Monday, October 12, 2009

October 12: Frances Dana Gage (1808-1884)

[Visual description: engraved portrait of Frances Dana Gage]

You have attempted to mold seventeen millions of human souls into one shape, and make them all do one thing.


--Frances Dana Gage, on women's restricted place in society

Today marks the 201st anniversary of the birth of Frances Dana Gage, an American reformer, suffragist, and abolitionist. She was born in Ohio, married there, and raised eight children. She presided over a woman's rights convention in 1851 in Akron, where she famously introduced Sojourner Truth as a speaker (the refrain "Ain't I a Woman?" came from Gage's summary of Truth's speech that day). She toured giving lectures on woman's rights and abolition throughout the "old West." During the Civil War, she worked for the Sanitary Commission, visiting military hospitals and prisons.

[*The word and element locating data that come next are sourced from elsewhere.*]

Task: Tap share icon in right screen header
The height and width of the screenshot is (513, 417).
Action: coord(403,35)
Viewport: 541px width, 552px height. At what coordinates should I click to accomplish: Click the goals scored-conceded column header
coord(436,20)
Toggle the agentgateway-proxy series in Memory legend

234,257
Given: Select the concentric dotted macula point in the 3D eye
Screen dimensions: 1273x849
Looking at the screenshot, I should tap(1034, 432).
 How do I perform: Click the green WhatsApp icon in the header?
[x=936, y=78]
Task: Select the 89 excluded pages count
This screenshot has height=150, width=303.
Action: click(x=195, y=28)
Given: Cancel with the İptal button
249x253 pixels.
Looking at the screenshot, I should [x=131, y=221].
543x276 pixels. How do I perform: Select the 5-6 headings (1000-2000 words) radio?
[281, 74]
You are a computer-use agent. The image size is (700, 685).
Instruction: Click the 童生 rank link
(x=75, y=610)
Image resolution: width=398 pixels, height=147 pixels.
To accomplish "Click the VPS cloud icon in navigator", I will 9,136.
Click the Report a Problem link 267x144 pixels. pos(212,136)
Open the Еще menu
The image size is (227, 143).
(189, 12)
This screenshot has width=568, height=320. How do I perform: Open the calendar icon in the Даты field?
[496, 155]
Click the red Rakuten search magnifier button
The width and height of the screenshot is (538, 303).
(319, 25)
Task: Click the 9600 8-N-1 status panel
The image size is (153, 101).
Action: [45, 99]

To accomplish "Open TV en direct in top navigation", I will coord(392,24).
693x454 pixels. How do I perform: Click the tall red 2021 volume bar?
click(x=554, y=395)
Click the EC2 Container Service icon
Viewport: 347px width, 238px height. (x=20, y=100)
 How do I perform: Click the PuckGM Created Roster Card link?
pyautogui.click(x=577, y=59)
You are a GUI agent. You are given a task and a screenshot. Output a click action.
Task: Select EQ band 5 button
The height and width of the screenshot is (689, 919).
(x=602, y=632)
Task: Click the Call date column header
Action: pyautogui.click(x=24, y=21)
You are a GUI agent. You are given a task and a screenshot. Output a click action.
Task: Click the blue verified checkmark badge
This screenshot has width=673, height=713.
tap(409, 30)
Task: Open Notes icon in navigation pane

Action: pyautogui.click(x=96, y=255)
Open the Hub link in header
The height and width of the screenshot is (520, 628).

In 1865, she was in a bad carriage accident and never recovered from her wounds; this was followed by a stroke in 1867. So her post-war work was more in writing and encouraging the movements she held dear. She was also a frequent contributor of fiction to the literary magazines of the day, and wrote children's books, poetry, and novels as well.

Gage was a Universalist by lifelong religious affiliation, but "Then came the war, then trouble, then paralysis, and for 14 years I have not listened to a sermon because I am too great a cripple. I have read much, thought much, and feel that life is too precious to be given to doctrines."